Over 50 countries exempt from COVID-19 travel quarantine

The full list of countries to be exempted from the need for passengers to self-isolate for 14 days does not include travellers arriving from the US or from Greece.

Transport secretary Grant Shapps confirmed that people returning to England after trips to Spain, France, Italy and Germany will no longer have to self-isolate from 10th July.

The new policy also applies to tourists visiting England from the exempted countries.

“It is really important that we have done this in a very careful and cautious way,” Mr Shapps said.

“The most important thing is to maintain the gains that we have had.”

The Foreign Office has also updating its advice that warns against “all but essential” international travel, with certain destinations that no longer pose an “unacceptably high risk of COVID-19” from Saturday 4th July.

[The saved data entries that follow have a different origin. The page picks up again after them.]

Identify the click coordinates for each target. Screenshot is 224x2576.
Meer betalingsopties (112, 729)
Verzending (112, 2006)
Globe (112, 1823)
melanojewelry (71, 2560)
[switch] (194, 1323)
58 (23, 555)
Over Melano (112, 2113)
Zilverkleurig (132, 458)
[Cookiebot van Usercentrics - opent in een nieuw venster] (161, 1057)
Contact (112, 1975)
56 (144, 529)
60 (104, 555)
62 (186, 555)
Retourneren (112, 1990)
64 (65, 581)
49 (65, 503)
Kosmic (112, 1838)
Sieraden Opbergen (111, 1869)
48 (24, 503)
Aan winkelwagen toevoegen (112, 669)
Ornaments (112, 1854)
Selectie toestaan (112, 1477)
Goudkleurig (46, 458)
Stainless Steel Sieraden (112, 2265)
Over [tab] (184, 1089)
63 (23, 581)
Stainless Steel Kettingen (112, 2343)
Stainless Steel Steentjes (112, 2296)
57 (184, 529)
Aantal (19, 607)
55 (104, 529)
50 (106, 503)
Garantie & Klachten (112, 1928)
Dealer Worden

The existing quarantine measures have attracted widespread derision since their introduction, with critics suggesting they were brought in too late and applied to some countries where coronavirus was not as rife as in the UK.

Under new plans, all passengers, except those on a small list of exemptions, will still be required to provide contact information on arrival in the UK.

The Department for Transport (DfT) said it expects a number of the exempted countries will not require arrivals from the UK to self-isolate.

However the government’s announcement did not guarantee reciprocal arrangements with foreign countries.

Spain, Italy and Germany currently allow entry to most Britons without having to undergo quarantine. However, France has a 14-day quarantine for most people entering the country from the UK.

The DfT said the list of exempted countries will be “kept under constant review, so that if the health risks increase self-isolation measures can be reintroduced to help stop the spread of the disease into England”.

Boris Johnson’s father criticised for flying to Greece during COVID-19 pandemic

It added that the devolved administrations in Scotland, Wales and Northern Ireland will “set out their own approach to exemptions” and urged passengers returning to those countries to “follow the laws and guidance which applies there”.

A row has broken out between Downing Street and Holyrood over air bridges, with Mr Shapps previously saying the Scottish government was delaying an announcement on the issue.

This was dismissed by the Holyrood administration as “completely unfounded”.

And in the wake of the announcement on air bridges, a Scottish government spokesperson has said: “We would still like to reach a four nations approach if possible but that is difficult when the UK government change proposals and give us last minute sight of them.”

The government plans to introduce a traffic light system that would classify countries as safe or otherwise, depending on the prevalence of coronavirus.

Countries will either be graded green, meaning they are safer than the UK; amber, meaning they are less safe than green countries; or red, which will result in any passengers returning from them still needing to isolate for a fortnight.

Rules implemented from 8th June have meant all passengers – with a handful of exemptions – have been required to go into self-isolation for 14 days at a declared address when they arrive in the UK.

Those who fail to comply can be fined £1,000 in England, with police allowed to use “reasonable force” to make sure they follow the rules.

The Airlines UK trade association welcomed news that the quarantine measures would be lifted for certain countries.

It said: “There’s no doubt quarantine has had a devastating impact on our industry and whilst it’s welcome the government has removed its blanket ban we would encourage rigour and science is applied in all future decisions surrounding our businesses.”